第19章 桃色鳥にご注意を
花子 side
《もう戻れねぇって…どう言う事だっ?!》
突然の事にジルさんの狼狽える声が聞こえる。ごめんなさい…でもこうするしかないのっ。
「ミアさんと旅行の途中でね。凄く素敵なお店を見つけたの!そこの人が私の事気に入ってくれて…働かないかって。」
《そりゃあ、嬉しい事だがよ…随分急だな。》
泣くな、泣くなっ!泣いたらバレてしまう。震えそうになる声を必死に押さえ私は笑顔を作る。
「色々、遅れてごめんなさい。でも、いつまでもジルさんにお世話になりっぱなしも申し訳ないし!」
《…お前が決めた事だ。俺が言う事は何もねぇ。》
「ありがとう!私、頑張るねっ!」
ごめんなさいっ、ジルさん。でもね、私にはこうするしかないのっ!
《…花子。前にも言ったが俺はお前を娘の様に思ってる。》
「もう、急にどうしたの?」
お願い、まだ流れないで…。もし今流れてしまったら気持ちが押さえられなくなってしまう…。

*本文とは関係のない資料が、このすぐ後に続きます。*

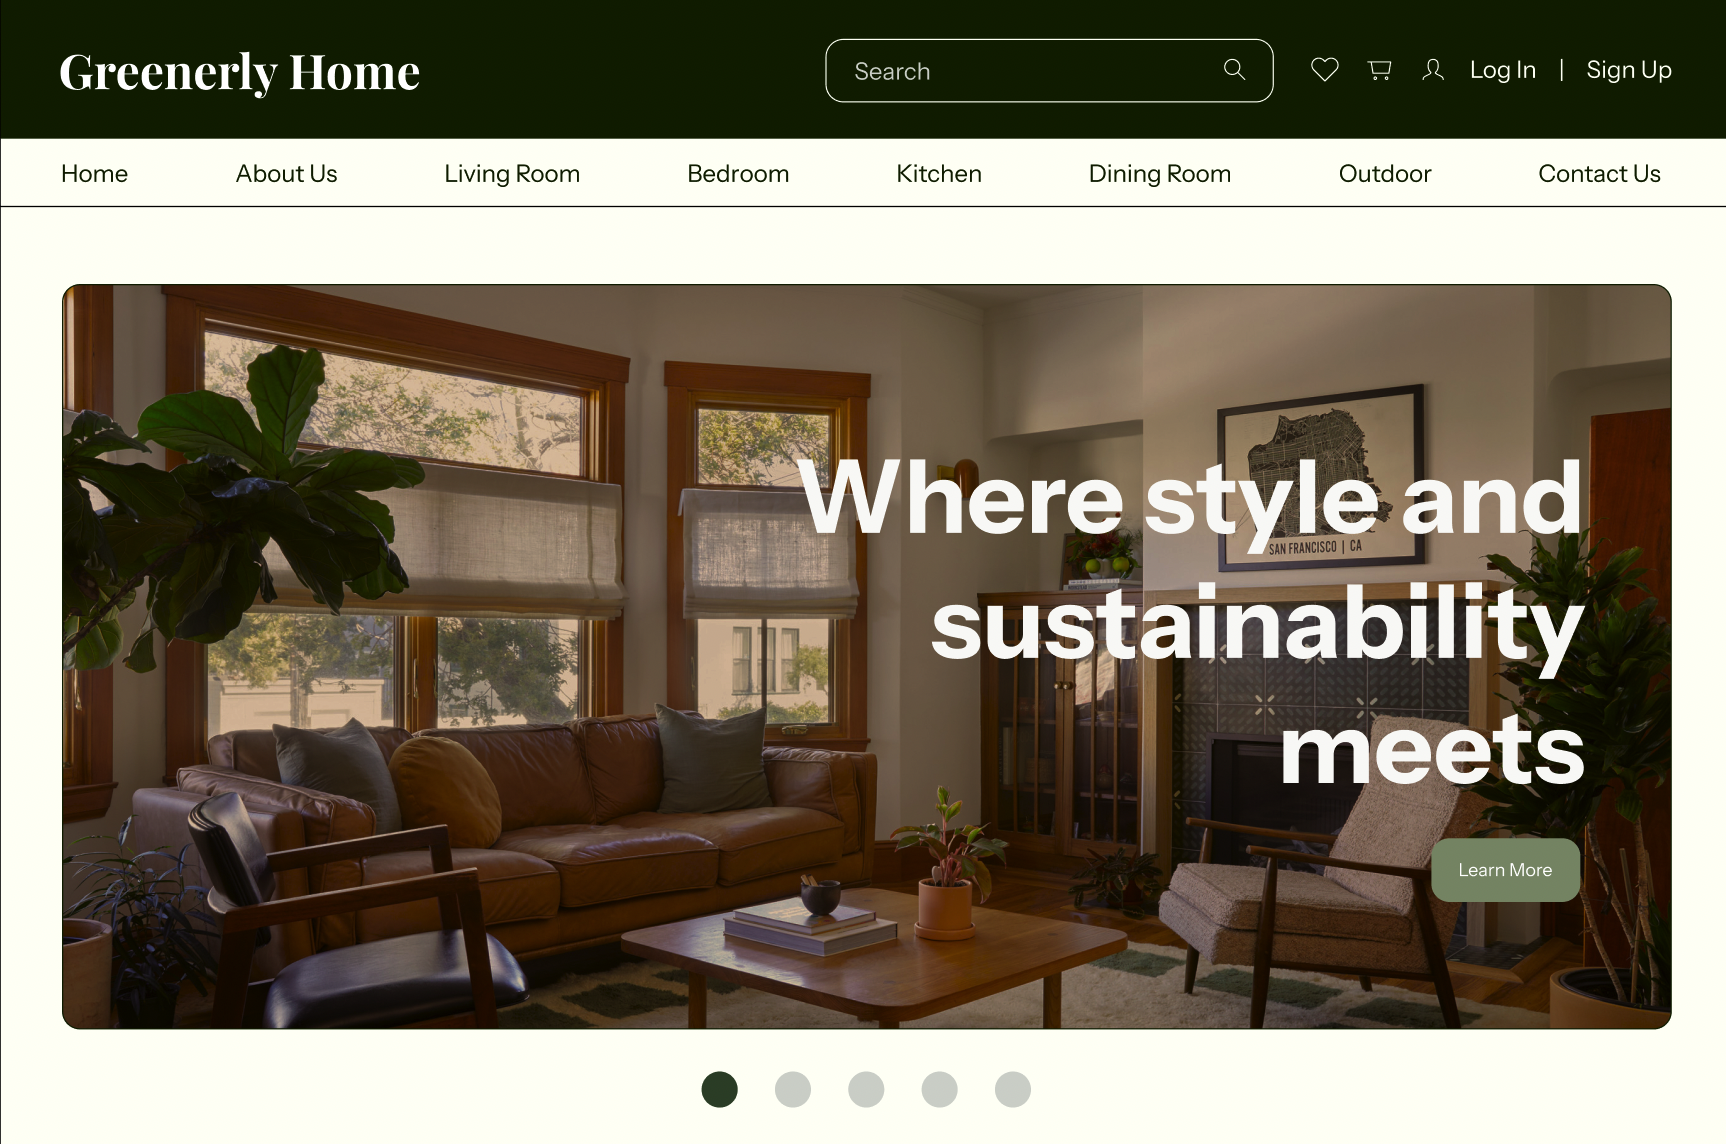Viewport: 1726px width, 1144px height.
Task: Select the first carousel slide dot
Action: click(720, 1089)
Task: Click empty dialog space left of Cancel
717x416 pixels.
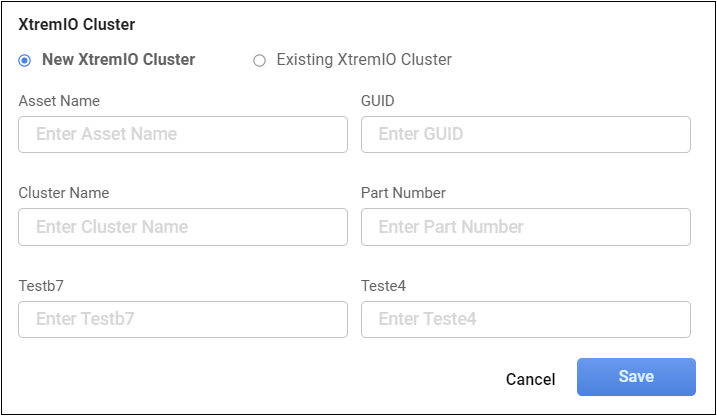Action: (x=250, y=379)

《帰って来たくなったらいつでも帰ってこい!ここはお前の家だ。》
「っ!」
優しいジルさんの声に胸が締め付けられる。駄目っ…まだ泣いちゃ駄目っ…!
《たまには連絡してこいよ!お前はすぐ問題起こすからな!》
「そんな事ないよっ!」
きっと…ジルさんの声を聞くのもこれで最後…。
「ジルさん!大好きだよっ!」
せめて…直接言いたかったな…。
ーーーーーー
ガチャリと通信が切れた電伝虫は眠る様に目玉を垂れ下がらせた。最後の花子の言葉がジルの頭から離れない。
ー大好きだよっ!ー
ポロリと電伝虫の目から溢れた一粒の涙。何かに耐える様な震える声。
(何かがおかしい…。)
ミアから花子と旅行に行くと言われた時からジルは違和感を覚えていた。突然の花子の長期不在。それを見計らった様に現れた新しい従業員。全てが出来すぎている。
「花子…お前は何してんだよ。」
居場所を探そうにも一緒にいるミアとも連絡が取れない。こんな事なら番号聞いとくんだったと舌打ちを溢していると、突然店の扉が勢いよく開いた。
「ジルさん!大変だっ!」
何故、あの時花子が必死に気持ちを押し殺しているの事に気付かなかったのかと、ジルは唇を噛み締めた。